Work to complete
Rewrite the records below with every "image size" changed to "image dimensions" and nothing else altered. Omit the pictures from your version.

Records on target coordinates:
════

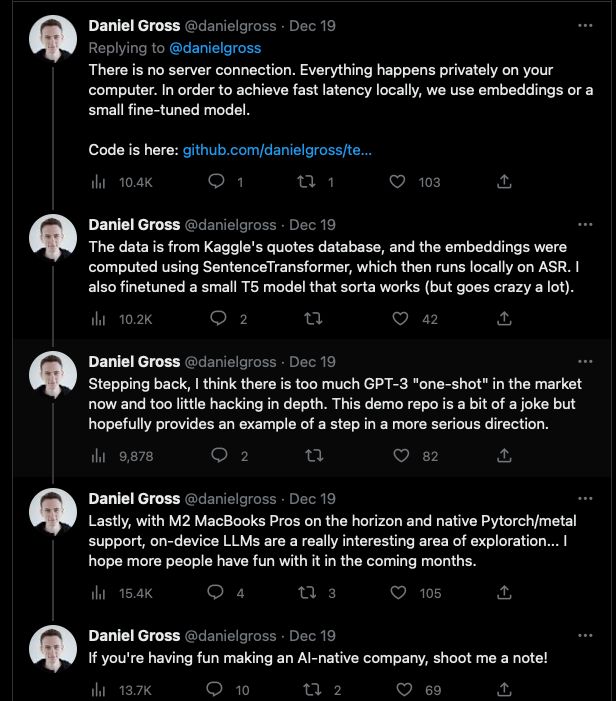
Task: Click Daniel Gross avatar on the last tweet
Action: 52,650
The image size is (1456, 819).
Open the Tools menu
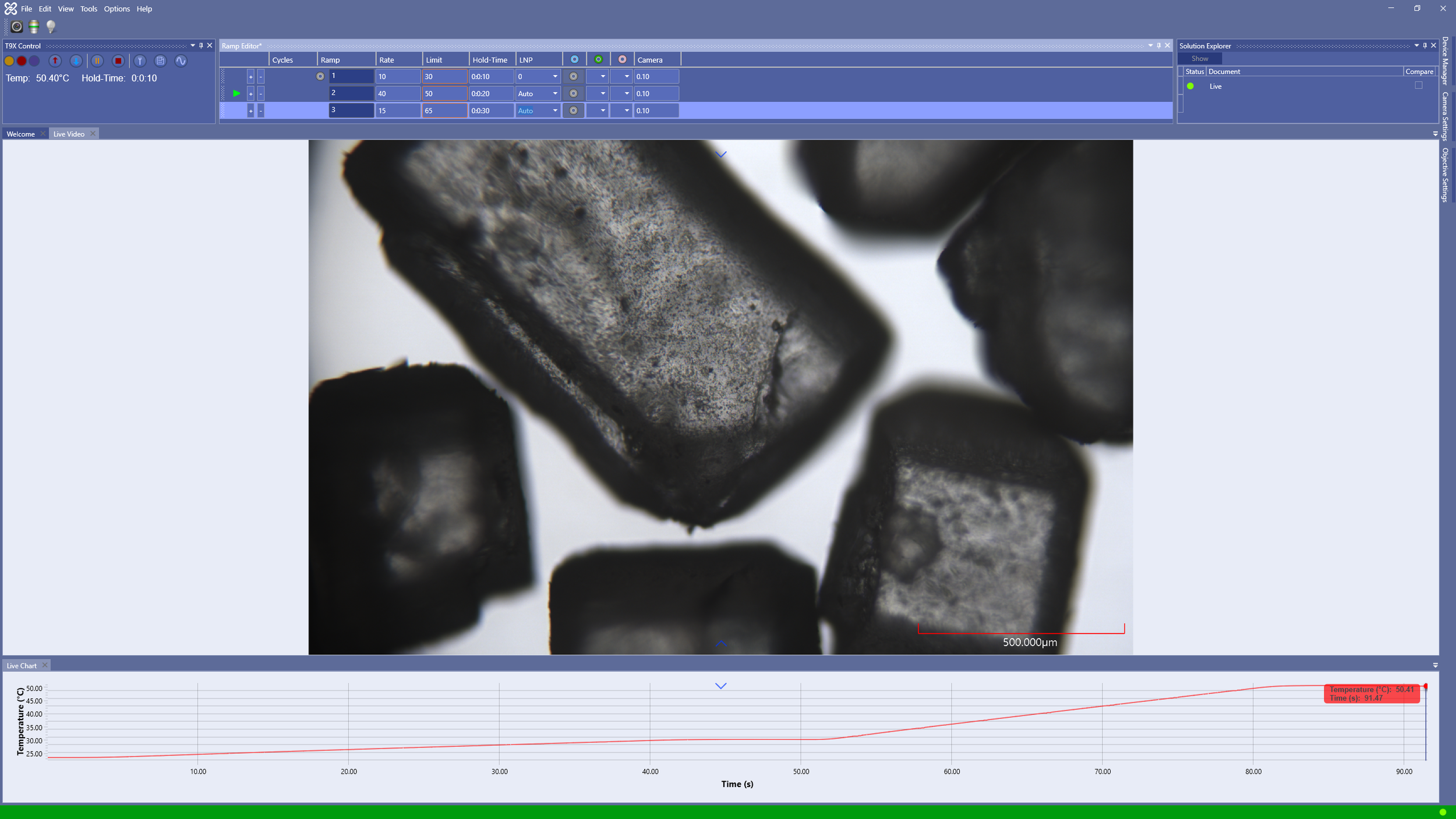point(88,9)
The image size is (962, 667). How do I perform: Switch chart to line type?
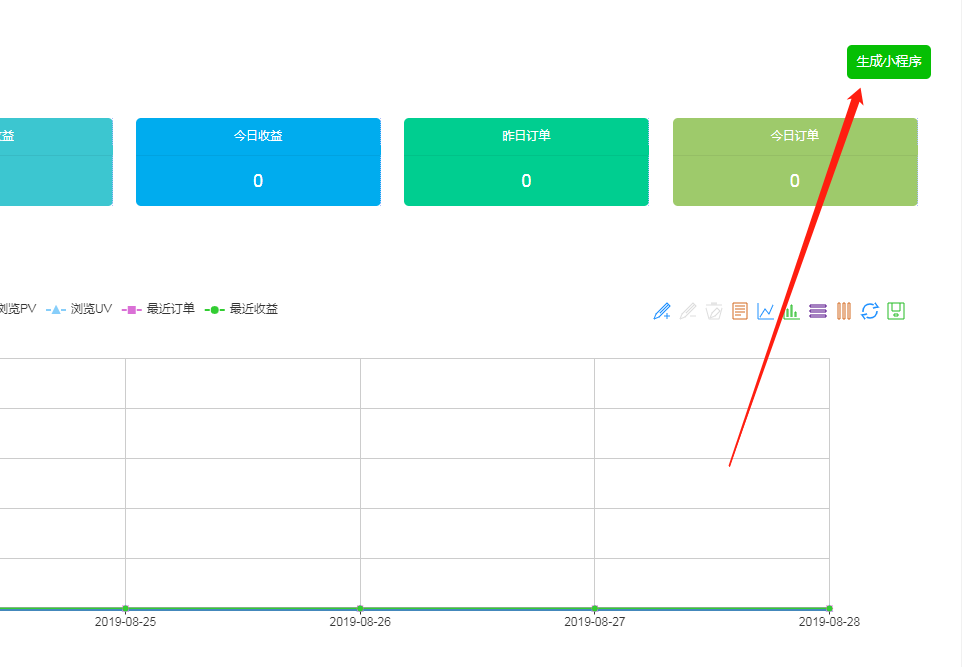(766, 311)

════

Solution to the problem
Task: Click Daniel Gross avatar on the last tweet
Action: 52,650
The image dimensions is (1456, 819).
Open the Tools menu
point(88,9)
The image dimensions is (962, 667). How do I perform: Switch chart to line type?
(766, 311)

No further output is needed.